Считается, что самый надежный друг истины — время. С этим трудно не согласиться. Особенно, если учесть, что мы привыкли говорить о времени преимущественно в почтительном тоне. Но иногда время может и скрывать от нас истину за непроницаемой завесой давности лет. Газетные репортажи — это краткое, ограниченное законами жанра и местом на полосе описание того или иного события. Их можно сравнить с листьями на древе познания, дающими лишь внешний фон явления. Но чтобы дойти до корней, нужно обращаться к истории, вскрывать факты, которые когда-то остались за пределами нашего внимания. В данном случае подобные экскурсы в историю могут нарушать классическое триединство — места, времени и действия. Разумеется, они накладывают свой отпечаток на все повествование, может быть, нарушают общий сюжет. Но автор, да простит его читатель, сознательно идет на это, надеясь приблизиться к сути тех явлений, внешний фон которых давался им десятки раз в корреспондентских зарисовках и репортажах, посылавшихся в редакцию из Пномпеня.

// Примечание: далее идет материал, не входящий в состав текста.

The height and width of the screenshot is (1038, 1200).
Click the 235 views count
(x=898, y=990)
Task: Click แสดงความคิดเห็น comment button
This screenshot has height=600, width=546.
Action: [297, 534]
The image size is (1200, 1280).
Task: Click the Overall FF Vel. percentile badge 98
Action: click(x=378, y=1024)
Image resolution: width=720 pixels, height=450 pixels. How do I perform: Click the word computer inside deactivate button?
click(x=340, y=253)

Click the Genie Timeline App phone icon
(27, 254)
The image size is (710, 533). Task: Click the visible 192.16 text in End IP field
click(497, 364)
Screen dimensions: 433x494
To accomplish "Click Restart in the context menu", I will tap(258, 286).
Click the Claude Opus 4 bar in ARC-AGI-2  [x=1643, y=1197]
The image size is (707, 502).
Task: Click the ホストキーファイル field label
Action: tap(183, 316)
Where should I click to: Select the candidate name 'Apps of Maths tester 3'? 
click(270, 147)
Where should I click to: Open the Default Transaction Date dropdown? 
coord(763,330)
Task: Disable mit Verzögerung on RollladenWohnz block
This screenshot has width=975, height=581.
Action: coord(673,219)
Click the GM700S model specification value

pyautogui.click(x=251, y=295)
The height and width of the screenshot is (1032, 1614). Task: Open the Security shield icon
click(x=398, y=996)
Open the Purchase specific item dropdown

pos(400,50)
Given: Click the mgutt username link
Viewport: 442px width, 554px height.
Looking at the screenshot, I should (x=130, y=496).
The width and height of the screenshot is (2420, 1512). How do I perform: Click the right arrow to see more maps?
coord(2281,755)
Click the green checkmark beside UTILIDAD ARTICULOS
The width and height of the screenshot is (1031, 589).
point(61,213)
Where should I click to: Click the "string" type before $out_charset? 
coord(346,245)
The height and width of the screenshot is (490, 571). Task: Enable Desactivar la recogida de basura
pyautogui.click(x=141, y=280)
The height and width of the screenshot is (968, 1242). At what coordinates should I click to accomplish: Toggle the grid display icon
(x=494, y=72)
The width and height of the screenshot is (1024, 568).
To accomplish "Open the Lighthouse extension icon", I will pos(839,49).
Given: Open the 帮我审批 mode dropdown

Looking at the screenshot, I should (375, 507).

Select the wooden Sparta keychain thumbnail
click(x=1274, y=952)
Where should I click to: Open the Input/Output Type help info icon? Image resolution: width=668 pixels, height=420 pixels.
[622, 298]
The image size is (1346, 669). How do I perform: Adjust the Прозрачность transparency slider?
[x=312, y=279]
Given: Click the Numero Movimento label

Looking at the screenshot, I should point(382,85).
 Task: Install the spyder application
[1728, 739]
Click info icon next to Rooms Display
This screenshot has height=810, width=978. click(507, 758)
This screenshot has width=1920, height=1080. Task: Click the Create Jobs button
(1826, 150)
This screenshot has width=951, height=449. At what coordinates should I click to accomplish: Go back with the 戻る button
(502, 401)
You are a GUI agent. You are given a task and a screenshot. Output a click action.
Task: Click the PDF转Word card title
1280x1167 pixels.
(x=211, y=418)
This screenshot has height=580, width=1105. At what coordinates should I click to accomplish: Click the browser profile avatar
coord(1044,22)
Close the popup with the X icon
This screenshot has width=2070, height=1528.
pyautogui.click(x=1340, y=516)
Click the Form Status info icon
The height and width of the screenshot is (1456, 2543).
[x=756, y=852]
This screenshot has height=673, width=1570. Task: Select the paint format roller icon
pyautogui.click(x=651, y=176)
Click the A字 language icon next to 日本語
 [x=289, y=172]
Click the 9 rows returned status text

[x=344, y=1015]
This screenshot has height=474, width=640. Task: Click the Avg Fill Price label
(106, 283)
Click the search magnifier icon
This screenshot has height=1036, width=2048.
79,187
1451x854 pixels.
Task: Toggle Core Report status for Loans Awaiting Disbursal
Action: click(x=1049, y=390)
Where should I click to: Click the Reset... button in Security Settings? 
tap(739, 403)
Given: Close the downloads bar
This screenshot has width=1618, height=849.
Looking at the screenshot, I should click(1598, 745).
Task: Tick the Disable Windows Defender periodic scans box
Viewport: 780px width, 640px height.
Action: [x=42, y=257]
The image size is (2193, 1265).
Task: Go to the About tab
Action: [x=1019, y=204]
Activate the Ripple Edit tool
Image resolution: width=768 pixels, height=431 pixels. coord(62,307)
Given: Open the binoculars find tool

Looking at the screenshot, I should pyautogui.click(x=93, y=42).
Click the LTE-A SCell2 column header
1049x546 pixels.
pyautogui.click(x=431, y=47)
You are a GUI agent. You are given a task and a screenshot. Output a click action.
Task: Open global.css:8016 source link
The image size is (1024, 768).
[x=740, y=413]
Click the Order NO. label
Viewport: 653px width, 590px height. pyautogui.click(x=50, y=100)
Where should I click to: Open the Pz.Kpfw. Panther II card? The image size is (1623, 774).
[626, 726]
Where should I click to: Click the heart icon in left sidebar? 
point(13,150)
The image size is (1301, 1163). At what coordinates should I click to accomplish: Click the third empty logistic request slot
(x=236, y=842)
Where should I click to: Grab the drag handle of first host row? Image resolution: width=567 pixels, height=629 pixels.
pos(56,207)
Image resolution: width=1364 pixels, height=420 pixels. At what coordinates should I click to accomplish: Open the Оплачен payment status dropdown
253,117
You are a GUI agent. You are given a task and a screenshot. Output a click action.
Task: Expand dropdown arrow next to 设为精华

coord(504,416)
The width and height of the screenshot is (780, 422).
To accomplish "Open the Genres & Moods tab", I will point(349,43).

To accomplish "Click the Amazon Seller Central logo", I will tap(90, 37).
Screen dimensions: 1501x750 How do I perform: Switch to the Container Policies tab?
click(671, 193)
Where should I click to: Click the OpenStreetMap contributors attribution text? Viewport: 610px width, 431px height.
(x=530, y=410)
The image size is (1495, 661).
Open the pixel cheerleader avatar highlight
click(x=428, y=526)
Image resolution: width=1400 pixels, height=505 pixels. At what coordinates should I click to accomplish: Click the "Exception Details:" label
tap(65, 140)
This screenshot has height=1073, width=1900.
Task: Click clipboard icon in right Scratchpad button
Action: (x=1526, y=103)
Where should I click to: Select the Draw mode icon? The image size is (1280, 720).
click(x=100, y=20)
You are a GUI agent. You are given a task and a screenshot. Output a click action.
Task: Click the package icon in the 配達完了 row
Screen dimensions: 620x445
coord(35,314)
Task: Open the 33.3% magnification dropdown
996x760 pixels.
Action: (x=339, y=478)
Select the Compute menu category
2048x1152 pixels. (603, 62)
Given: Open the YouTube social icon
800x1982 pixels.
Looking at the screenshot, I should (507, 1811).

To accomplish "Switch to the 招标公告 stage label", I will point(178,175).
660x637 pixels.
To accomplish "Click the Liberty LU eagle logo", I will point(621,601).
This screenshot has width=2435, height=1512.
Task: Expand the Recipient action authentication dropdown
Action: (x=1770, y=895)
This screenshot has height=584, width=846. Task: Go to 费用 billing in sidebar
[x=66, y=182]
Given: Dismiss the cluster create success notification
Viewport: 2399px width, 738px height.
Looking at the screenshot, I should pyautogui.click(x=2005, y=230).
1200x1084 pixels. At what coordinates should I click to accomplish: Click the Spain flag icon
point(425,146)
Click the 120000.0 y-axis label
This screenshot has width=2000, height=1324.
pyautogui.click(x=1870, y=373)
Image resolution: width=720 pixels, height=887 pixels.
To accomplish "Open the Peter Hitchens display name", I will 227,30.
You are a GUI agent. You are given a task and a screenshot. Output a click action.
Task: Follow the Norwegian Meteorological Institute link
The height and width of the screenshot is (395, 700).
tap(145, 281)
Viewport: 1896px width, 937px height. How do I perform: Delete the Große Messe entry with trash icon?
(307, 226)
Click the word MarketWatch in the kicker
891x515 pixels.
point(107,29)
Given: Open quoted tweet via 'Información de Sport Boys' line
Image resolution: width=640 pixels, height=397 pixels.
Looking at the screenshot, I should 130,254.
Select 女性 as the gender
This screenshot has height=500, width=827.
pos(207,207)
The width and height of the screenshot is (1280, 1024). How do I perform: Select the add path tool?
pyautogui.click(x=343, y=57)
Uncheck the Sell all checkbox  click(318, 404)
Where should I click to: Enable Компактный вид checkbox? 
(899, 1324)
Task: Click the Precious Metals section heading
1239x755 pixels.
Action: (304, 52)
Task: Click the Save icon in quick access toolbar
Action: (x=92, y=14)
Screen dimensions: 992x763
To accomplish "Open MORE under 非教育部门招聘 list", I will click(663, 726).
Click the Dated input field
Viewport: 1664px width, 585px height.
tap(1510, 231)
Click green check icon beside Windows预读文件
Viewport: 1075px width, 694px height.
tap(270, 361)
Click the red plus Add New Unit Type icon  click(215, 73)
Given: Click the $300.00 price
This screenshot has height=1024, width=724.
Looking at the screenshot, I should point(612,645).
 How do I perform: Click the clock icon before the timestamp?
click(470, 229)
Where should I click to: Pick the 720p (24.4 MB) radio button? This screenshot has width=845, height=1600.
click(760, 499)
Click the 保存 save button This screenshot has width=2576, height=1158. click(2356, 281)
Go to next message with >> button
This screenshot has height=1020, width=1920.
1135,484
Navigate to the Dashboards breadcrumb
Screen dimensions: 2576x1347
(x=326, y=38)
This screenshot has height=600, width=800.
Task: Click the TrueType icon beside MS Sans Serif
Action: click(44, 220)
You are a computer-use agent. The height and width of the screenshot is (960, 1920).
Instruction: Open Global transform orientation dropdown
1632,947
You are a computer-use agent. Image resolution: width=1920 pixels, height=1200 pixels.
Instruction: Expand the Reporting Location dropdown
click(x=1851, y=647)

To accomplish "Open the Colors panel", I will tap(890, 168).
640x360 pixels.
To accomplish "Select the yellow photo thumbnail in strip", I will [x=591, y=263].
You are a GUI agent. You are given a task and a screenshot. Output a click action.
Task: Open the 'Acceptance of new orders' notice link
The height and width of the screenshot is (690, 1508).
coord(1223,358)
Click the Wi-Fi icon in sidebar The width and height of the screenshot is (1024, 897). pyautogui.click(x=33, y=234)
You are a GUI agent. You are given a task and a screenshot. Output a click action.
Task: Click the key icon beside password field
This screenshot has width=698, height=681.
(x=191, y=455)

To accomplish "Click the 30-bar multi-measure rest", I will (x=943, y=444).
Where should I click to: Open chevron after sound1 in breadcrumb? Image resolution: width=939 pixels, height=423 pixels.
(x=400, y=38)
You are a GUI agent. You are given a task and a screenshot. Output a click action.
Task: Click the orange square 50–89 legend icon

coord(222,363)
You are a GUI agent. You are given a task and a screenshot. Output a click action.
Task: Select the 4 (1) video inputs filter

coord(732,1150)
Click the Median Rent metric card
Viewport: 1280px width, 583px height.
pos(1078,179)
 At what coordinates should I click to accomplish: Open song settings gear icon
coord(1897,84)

Журналисты, работавшие в Кампучии сразу же после освобождения и рассказывавшие широкому миру о несчастье этой страны, не испытывали недостатка в информации. Персональная судьба любого встреченного ими человека без сомнения была достойна описания и, спроецированная на экран времени, отражала судьбу всего кхмерского народа. Многие мои зарубежные коллеги, с которыми я встречался тогда в странах Юго-Восточной Азии, предпочитали иным «горячим точкам» планеты Кампучию, исходя при этом из соображений профессионального долга.
Писать о возрождении Кампучии было легко и трудно. Скупые строки сообщений телеграфного агентства СПК могли служить лишь подтверждением к нашим собственным зарисовкам и выводам. Но зато никто не мог пожаловаться на недостаток интервью и личных встреч, на ограниченность в передвижении и выборе тем. Это, на мой взгляд, объяснимо.
В ту пору, когда в стране только формировались органы народной власти, открывались новые министерства и комитеты, общение руководителей с прессой было такой же необходимостью, как и выполнение основных функций. Присутствовать при рождении очередной государственной организации, видеть процесс становления самого государства — это ли не важно! И наверное, не менее важно заявить о себе тем, кто только что учредился, а значит, стал учреждением. Отсюда обоюдное стремление к контактам, отсюда взаимная заинтересованность интервьюеров и интервьюируемых. И эти возможности мы, журналисты, старались использовать до конца. В течение одного дня в Пномпене можно было обойти почти все министерства и ведомства, без долгих формальностей встретиться с руководством.